*** RECORDS FOR THIS TASK ***

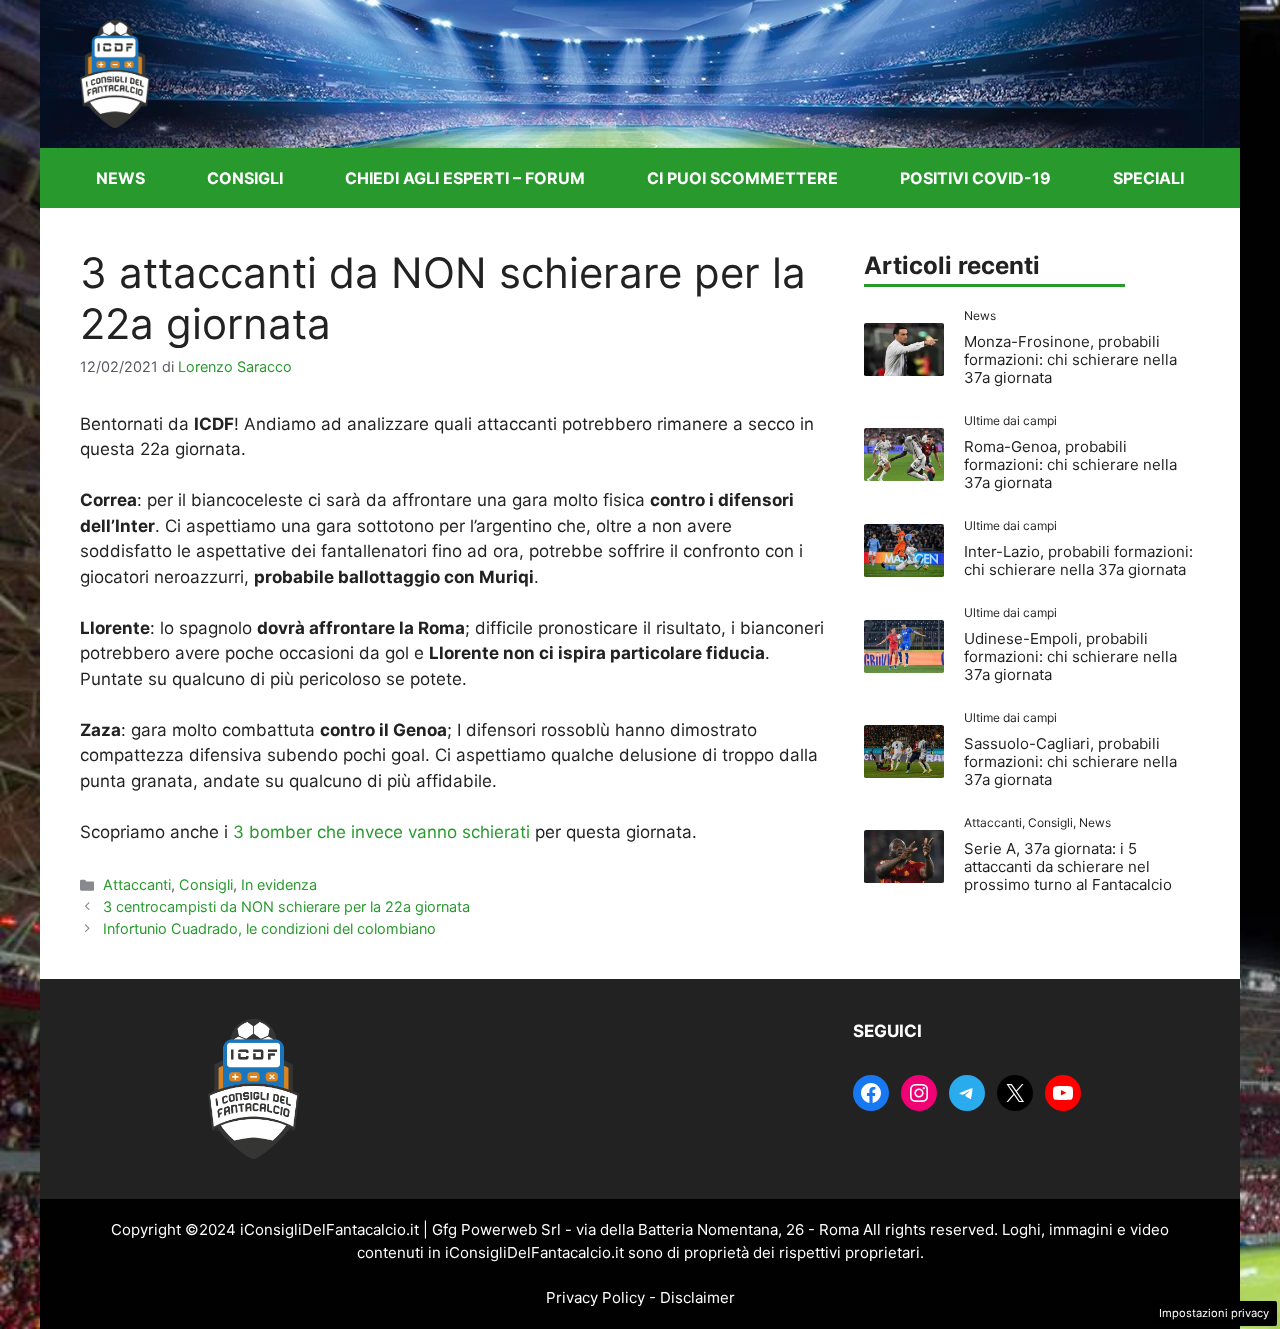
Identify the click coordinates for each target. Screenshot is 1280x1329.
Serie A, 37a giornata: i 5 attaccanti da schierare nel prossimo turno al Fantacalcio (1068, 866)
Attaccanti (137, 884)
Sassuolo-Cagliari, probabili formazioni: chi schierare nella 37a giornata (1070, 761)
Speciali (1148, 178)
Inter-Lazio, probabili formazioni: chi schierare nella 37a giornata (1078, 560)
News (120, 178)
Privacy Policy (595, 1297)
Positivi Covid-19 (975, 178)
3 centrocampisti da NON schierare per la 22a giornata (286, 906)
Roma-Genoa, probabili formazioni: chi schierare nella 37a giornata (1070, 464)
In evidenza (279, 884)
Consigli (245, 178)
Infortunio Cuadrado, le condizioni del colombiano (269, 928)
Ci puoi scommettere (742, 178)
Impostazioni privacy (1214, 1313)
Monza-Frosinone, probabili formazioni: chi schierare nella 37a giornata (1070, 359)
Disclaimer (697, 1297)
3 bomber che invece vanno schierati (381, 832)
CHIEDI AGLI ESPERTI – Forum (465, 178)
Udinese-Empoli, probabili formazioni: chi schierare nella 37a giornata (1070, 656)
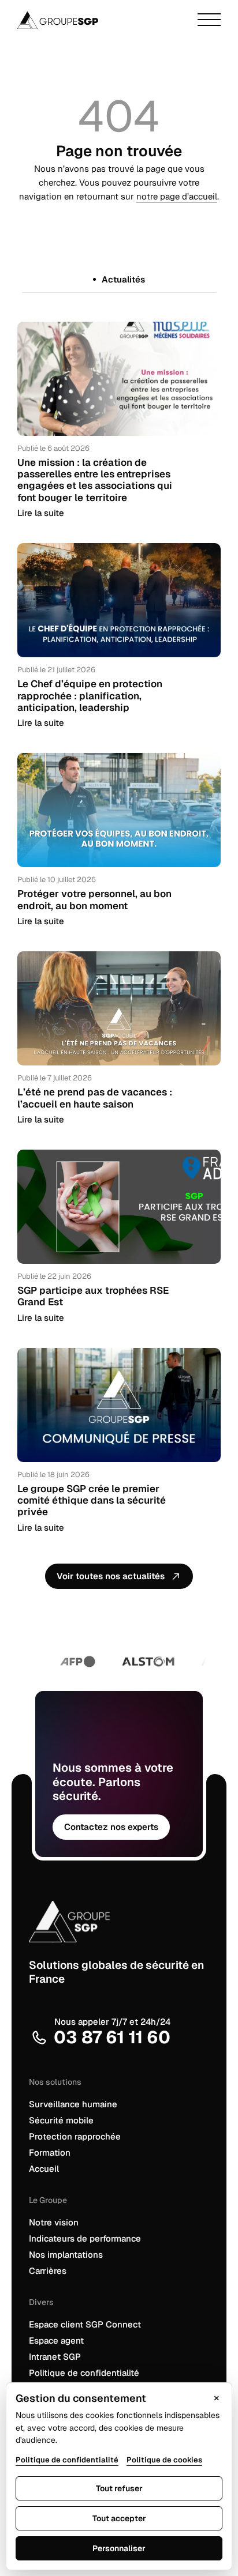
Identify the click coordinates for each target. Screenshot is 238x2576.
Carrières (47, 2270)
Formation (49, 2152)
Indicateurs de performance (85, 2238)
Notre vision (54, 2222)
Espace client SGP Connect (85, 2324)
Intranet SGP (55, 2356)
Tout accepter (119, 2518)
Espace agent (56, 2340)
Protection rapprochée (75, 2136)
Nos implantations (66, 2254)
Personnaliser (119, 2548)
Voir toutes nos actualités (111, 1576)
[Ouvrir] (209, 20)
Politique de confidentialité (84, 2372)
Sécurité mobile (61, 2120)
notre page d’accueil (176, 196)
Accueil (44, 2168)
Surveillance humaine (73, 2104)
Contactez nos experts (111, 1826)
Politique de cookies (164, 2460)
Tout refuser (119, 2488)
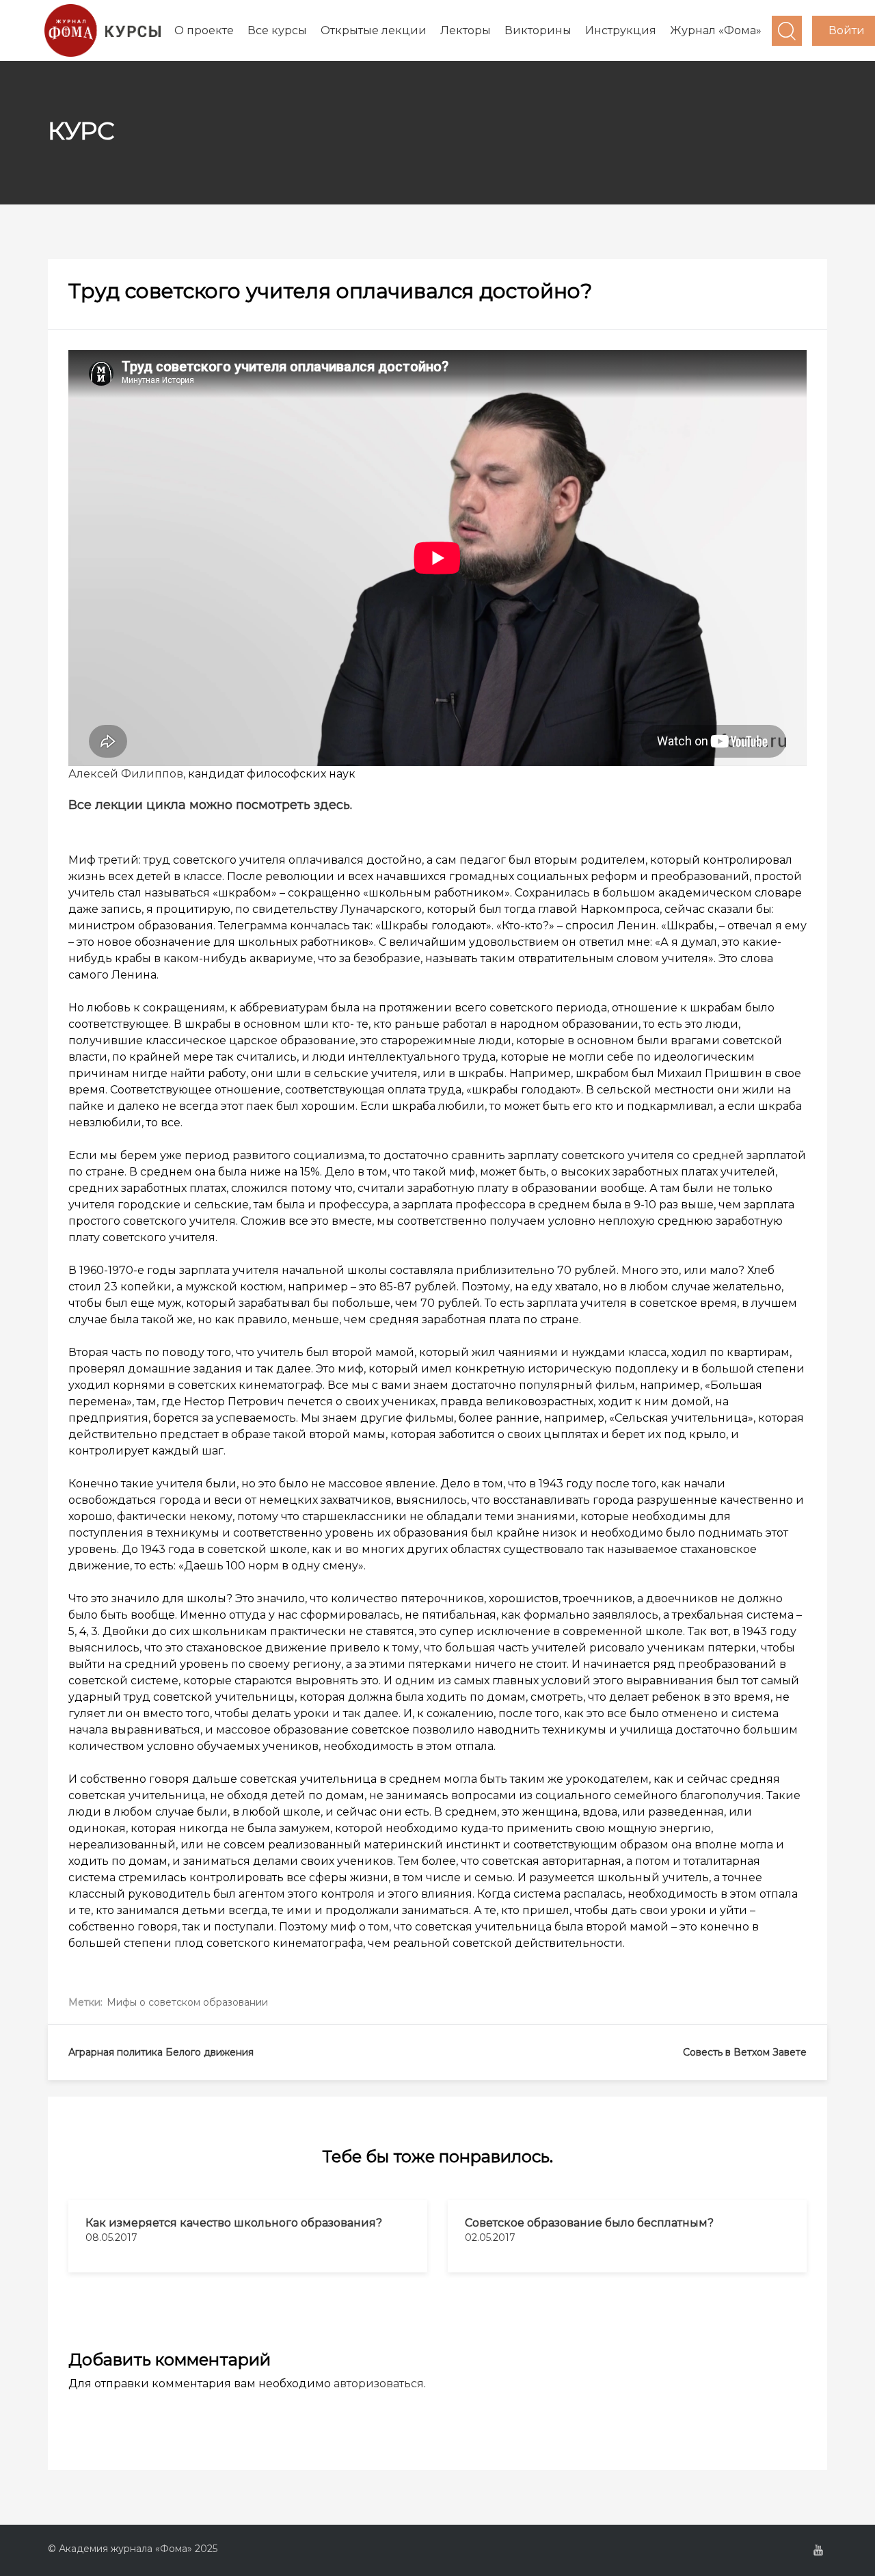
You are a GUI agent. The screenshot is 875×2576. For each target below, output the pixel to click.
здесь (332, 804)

*** End of RECORDS FOR THIS TASK ***

Give a count of the lines above that include the word "each", and add nothing to it.

3